Provided material Start Marker

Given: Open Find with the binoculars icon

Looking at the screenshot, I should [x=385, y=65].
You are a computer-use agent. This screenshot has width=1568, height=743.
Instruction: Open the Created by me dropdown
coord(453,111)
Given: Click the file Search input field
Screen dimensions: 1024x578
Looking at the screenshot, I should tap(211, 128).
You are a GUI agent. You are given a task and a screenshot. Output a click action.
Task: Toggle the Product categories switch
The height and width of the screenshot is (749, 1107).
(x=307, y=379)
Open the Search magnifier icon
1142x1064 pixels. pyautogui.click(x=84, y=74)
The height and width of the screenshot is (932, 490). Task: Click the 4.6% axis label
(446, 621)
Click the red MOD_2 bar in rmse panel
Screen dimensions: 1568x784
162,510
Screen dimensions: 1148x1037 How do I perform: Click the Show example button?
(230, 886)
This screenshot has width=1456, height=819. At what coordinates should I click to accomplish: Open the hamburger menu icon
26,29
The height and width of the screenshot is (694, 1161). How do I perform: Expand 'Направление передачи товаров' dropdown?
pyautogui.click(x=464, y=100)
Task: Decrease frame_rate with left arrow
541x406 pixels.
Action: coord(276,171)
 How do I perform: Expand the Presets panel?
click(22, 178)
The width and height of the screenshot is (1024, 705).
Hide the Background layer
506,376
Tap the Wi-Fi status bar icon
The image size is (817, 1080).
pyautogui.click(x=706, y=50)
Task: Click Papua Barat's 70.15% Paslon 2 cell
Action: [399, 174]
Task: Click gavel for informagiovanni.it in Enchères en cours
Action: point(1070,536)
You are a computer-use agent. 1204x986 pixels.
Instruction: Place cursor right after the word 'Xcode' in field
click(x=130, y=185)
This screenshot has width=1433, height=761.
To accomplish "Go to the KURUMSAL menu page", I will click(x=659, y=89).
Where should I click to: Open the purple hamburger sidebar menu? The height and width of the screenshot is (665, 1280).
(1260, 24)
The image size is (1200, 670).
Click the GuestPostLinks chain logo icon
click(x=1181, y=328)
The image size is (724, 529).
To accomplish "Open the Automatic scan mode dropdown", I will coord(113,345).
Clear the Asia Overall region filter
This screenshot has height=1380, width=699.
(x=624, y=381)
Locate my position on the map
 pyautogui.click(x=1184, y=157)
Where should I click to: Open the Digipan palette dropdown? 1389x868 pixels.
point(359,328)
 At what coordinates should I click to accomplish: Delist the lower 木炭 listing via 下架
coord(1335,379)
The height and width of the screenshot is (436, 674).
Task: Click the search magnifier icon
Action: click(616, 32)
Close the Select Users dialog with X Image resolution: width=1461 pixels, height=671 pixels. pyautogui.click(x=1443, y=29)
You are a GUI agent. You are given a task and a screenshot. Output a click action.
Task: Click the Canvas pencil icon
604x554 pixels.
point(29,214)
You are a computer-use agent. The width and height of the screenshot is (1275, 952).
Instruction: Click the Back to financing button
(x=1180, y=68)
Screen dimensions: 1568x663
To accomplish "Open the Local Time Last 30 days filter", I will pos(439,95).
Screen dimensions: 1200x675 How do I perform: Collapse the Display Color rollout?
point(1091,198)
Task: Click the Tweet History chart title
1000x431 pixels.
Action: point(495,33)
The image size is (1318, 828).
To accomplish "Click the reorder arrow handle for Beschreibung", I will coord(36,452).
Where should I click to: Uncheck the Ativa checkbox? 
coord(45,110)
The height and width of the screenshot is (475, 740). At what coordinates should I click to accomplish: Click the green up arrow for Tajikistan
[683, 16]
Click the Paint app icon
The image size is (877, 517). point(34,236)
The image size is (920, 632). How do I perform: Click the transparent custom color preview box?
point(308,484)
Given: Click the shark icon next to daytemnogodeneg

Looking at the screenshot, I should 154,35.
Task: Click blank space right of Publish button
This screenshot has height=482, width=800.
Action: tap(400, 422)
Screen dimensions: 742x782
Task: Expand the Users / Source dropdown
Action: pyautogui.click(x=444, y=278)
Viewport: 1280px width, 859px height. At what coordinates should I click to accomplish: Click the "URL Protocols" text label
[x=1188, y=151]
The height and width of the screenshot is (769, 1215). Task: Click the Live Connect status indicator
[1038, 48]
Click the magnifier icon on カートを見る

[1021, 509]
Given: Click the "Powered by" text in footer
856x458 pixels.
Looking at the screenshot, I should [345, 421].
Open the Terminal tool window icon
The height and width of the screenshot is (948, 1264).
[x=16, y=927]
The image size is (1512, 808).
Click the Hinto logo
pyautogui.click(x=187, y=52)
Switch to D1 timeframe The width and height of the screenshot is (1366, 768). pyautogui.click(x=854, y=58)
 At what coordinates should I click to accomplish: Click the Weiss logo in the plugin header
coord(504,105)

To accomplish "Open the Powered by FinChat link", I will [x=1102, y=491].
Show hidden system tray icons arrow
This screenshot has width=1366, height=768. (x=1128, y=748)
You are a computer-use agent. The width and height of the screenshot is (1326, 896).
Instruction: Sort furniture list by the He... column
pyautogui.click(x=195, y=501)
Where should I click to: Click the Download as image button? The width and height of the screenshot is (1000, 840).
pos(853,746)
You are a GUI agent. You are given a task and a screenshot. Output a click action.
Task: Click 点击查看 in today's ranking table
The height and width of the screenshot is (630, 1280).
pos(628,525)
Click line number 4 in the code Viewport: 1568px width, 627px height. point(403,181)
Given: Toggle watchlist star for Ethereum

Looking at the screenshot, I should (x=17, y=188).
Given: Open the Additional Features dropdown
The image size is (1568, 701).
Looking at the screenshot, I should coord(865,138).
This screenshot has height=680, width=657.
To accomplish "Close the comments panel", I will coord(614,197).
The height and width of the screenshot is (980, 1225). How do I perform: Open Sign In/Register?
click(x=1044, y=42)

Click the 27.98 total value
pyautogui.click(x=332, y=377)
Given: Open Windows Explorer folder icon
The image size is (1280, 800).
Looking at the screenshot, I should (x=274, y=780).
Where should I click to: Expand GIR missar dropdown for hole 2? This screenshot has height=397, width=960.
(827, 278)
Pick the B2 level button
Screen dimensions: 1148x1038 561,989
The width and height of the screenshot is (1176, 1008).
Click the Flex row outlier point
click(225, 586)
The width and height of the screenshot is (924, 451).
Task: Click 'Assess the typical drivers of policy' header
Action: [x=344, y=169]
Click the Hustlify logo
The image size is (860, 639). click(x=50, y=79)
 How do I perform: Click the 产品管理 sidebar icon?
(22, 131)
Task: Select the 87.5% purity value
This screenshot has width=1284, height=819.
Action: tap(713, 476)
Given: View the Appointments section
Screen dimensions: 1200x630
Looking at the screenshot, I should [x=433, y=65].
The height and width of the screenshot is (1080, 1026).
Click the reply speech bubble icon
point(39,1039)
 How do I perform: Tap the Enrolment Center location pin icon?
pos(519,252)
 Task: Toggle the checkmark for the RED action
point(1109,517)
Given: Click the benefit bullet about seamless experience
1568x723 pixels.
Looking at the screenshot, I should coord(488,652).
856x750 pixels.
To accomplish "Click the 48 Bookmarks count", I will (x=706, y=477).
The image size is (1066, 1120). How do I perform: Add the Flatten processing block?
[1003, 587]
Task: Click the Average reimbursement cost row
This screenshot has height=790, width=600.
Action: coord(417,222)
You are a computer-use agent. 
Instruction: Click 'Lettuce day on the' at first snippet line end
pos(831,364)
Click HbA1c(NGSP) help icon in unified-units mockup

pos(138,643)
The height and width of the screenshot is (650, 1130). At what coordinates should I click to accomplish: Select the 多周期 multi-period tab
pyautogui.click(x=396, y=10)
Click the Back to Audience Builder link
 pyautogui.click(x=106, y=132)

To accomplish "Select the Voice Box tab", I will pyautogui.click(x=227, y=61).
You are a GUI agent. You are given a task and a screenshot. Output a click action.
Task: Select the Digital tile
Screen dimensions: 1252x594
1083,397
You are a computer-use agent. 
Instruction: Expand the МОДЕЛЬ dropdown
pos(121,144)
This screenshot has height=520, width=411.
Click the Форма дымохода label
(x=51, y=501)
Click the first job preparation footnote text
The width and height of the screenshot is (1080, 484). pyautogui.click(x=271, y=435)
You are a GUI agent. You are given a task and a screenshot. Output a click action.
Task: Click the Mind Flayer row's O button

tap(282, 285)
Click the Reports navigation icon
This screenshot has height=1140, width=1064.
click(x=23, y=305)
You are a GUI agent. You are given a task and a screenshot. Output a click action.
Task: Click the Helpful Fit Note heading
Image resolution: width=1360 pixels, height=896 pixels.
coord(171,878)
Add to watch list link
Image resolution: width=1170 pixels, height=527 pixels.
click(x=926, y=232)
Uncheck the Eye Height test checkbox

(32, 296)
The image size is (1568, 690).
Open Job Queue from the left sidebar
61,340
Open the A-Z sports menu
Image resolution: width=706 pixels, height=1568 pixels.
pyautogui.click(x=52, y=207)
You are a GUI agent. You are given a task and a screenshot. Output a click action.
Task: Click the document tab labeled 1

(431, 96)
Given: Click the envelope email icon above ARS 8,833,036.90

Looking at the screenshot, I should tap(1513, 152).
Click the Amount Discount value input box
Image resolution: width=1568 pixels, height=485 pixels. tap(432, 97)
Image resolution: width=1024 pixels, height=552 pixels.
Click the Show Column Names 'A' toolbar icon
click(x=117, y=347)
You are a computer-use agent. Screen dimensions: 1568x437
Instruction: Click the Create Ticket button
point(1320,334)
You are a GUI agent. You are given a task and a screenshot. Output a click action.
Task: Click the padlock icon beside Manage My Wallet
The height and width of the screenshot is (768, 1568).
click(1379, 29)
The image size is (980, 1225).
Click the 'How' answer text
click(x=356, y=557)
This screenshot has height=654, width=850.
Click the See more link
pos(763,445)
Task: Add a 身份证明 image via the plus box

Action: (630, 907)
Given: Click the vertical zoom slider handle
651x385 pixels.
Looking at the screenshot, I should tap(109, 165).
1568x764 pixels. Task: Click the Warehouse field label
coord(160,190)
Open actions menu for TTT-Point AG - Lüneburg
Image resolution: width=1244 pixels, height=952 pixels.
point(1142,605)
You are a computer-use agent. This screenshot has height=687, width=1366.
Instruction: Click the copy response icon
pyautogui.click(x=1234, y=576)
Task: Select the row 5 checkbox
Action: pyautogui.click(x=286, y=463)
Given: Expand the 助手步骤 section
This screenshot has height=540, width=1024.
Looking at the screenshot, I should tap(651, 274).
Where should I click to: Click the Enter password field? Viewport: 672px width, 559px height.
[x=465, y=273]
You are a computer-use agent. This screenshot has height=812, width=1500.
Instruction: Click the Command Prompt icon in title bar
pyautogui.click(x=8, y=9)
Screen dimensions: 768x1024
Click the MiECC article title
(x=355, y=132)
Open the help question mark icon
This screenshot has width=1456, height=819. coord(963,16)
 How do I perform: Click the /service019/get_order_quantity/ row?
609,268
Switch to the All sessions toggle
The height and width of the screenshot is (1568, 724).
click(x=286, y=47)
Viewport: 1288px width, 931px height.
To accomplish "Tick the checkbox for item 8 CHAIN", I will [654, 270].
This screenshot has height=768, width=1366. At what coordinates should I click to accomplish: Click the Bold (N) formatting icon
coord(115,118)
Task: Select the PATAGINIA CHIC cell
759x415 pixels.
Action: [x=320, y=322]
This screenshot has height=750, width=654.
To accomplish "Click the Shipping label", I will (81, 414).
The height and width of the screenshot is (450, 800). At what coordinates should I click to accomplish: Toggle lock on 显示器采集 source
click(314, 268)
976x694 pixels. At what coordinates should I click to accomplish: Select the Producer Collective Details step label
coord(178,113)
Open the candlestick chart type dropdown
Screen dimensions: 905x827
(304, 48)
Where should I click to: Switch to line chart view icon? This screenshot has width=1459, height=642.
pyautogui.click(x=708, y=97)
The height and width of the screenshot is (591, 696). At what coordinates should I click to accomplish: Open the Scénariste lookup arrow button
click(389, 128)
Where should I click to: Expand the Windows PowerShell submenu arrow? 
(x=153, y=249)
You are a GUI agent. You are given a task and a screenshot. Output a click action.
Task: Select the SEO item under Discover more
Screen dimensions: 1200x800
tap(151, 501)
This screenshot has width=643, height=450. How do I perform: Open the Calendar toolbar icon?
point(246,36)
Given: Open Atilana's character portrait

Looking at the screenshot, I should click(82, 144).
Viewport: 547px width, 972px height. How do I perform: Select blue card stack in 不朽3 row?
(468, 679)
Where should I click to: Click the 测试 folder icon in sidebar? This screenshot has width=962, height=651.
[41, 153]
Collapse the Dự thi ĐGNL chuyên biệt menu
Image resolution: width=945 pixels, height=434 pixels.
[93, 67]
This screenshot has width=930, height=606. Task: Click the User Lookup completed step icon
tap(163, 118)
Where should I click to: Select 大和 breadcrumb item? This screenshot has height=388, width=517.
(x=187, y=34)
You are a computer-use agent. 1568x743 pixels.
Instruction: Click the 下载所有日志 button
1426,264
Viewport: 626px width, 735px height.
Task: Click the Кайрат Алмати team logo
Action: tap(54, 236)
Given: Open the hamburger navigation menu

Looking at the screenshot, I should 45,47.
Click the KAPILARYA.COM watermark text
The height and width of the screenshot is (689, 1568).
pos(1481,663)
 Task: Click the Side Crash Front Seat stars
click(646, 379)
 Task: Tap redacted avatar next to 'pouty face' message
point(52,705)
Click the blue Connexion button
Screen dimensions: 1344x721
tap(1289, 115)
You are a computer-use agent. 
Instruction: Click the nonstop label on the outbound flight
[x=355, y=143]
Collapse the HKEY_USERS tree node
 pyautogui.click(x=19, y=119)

Provided material End Marker

| What needs to be done |
Beginning at the line above with "Screen dimensions: 1252x594" and finishing at the line with "The image size is (1568, 690).", return each line exactly and return nothing else.

| Solution to this problem |
Screen dimensions: 1252x594
1083,397
You are a computer-use agent. 
Instruction: Expand the МОДЕЛЬ dropdown
pos(121,144)
This screenshot has height=520, width=411.
Click the Форма дымохода label
(x=51, y=501)
Click the first job preparation footnote text
The width and height of the screenshot is (1080, 484). pyautogui.click(x=271, y=435)
You are a GUI agent. You are given a task and a screenshot. Output a click action.
Task: Click the Mind Flayer row's O button

tap(282, 285)
Click the Reports navigation icon
This screenshot has height=1140, width=1064.
click(x=23, y=305)
You are a GUI agent. You are given a task and a screenshot. Output a click action.
Task: Click the Helpful Fit Note heading
Image resolution: width=1360 pixels, height=896 pixels.
coord(171,878)
Add to watch list link
Image resolution: width=1170 pixels, height=527 pixels.
click(x=926, y=232)
Uncheck the Eye Height test checkbox

(32, 296)
The image size is (1568, 690).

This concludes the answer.